» Exercise
Can you rewrite the listing below with every "star icon" changed to "star button", keep everything else the same, and leave the pictures out?

» Materials provided
____

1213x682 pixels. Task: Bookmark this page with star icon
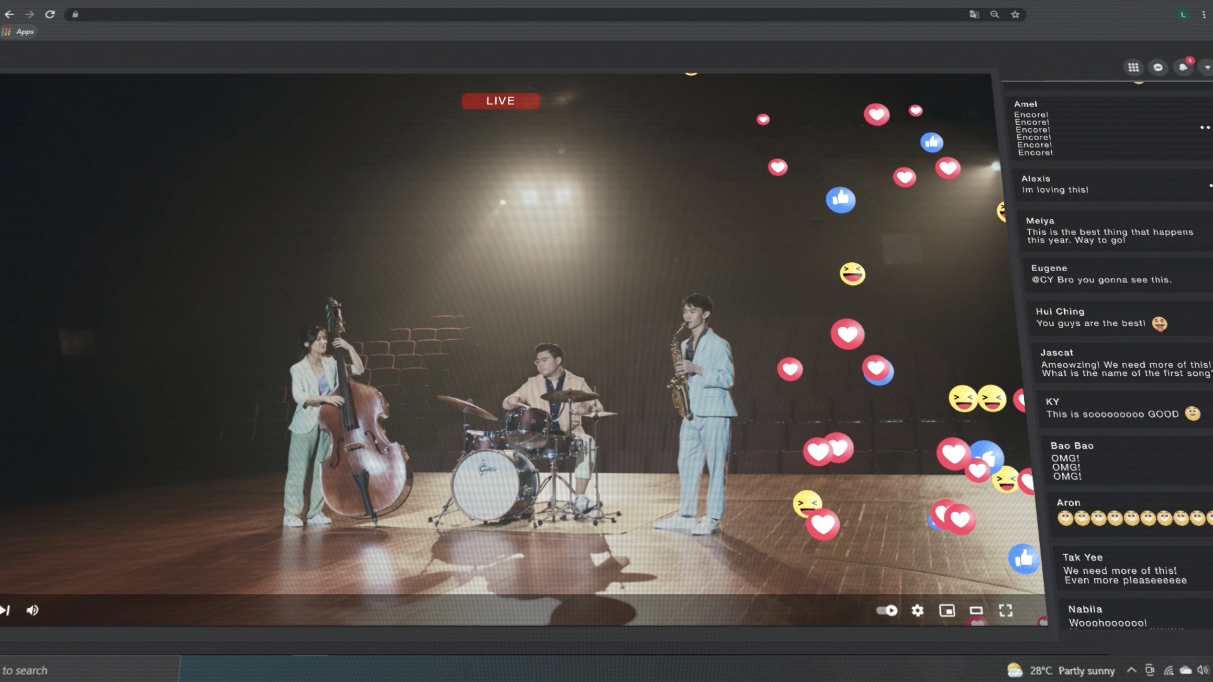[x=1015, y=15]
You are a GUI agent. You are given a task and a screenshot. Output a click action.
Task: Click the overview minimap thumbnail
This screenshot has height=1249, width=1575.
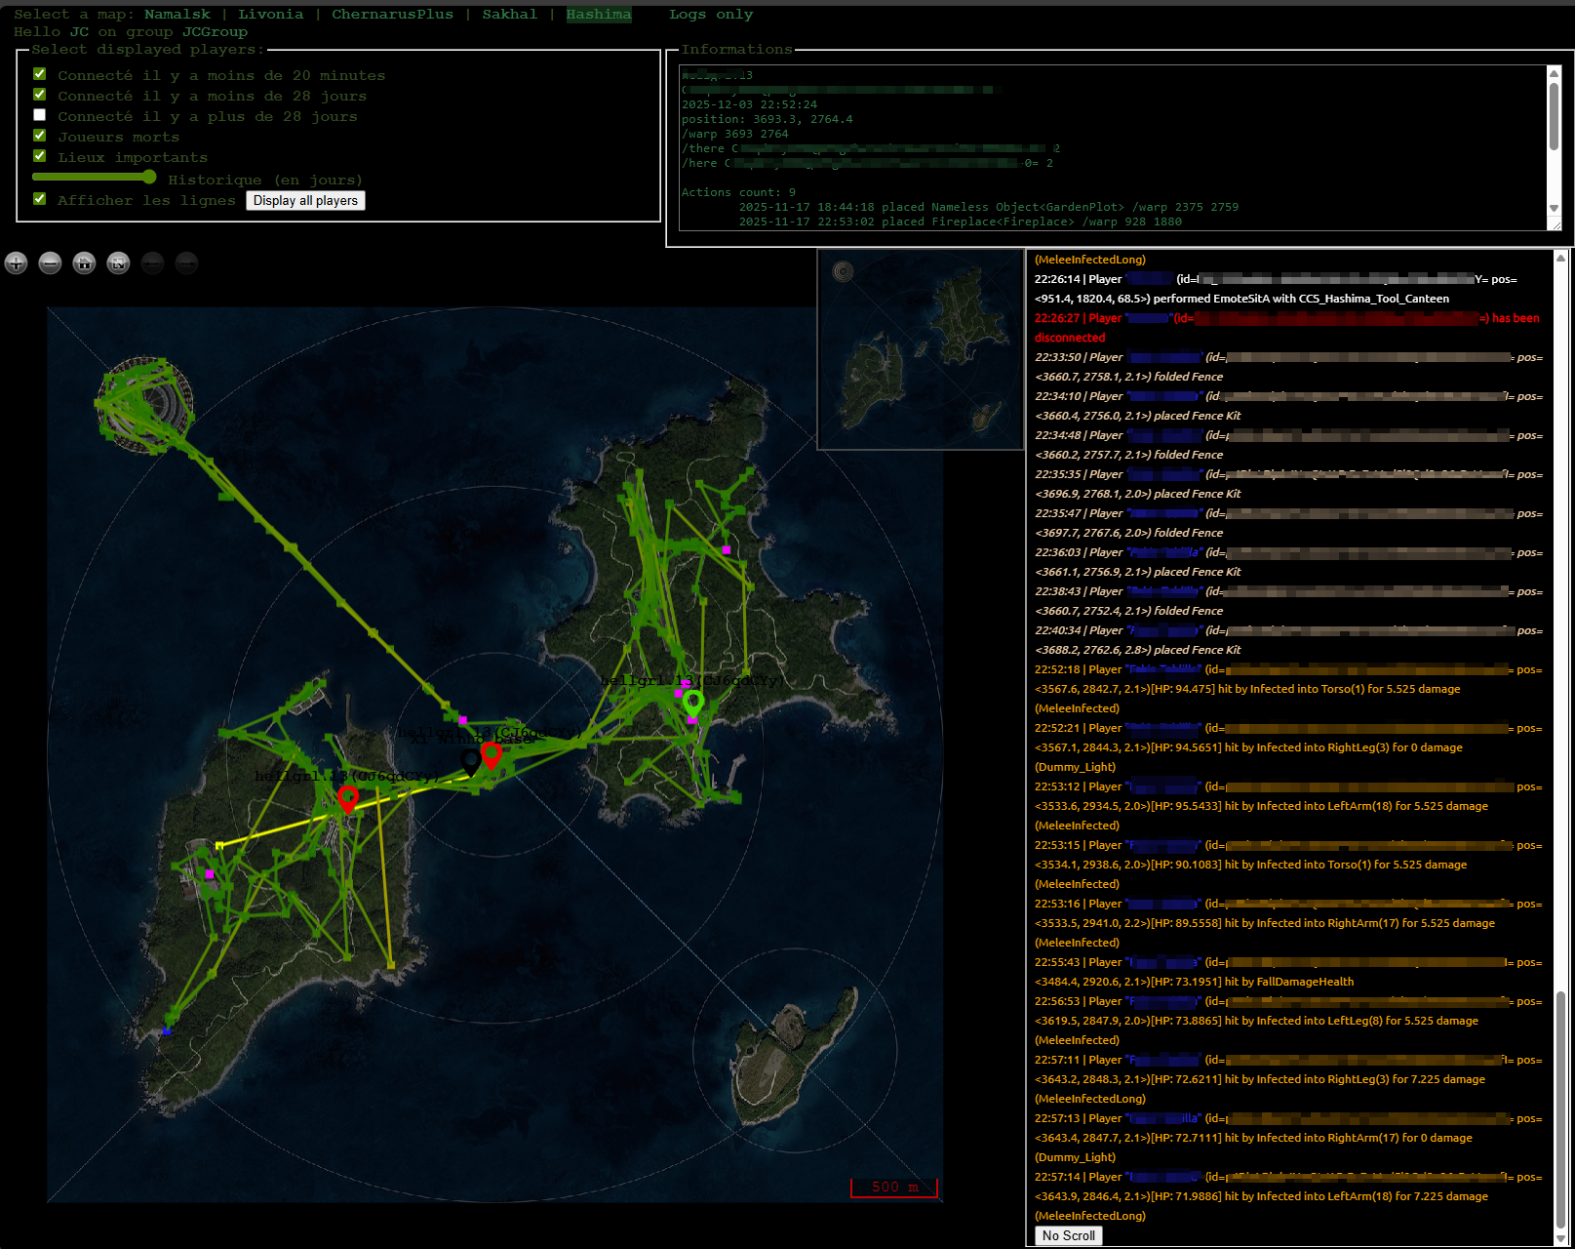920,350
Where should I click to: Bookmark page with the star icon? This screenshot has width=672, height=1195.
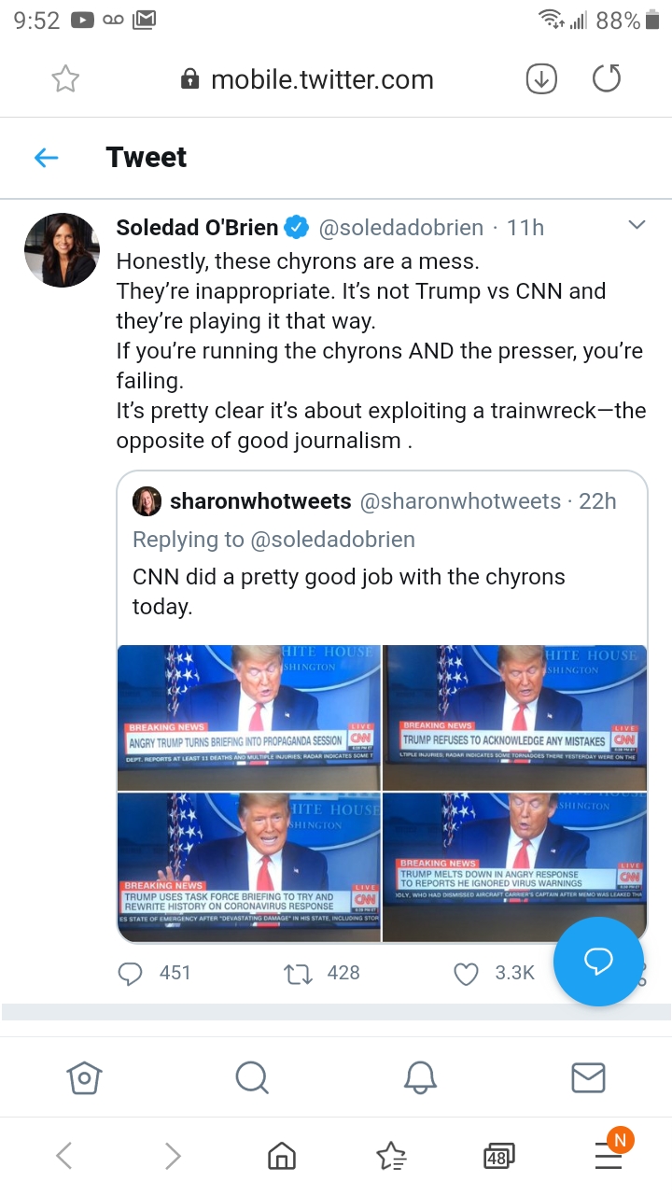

____

» Reply
1213x682 pixels. Task: Bookmark this page with star button
[x=1015, y=15]
You are a GUI agent. You are given a task and a screenshot. Output a click action.
Task: Click the overview minimap thumbnail
This screenshot has height=1249, width=1575.
920,350
Where should I click to: Bookmark page with the star button? This screenshot has width=672, height=1195.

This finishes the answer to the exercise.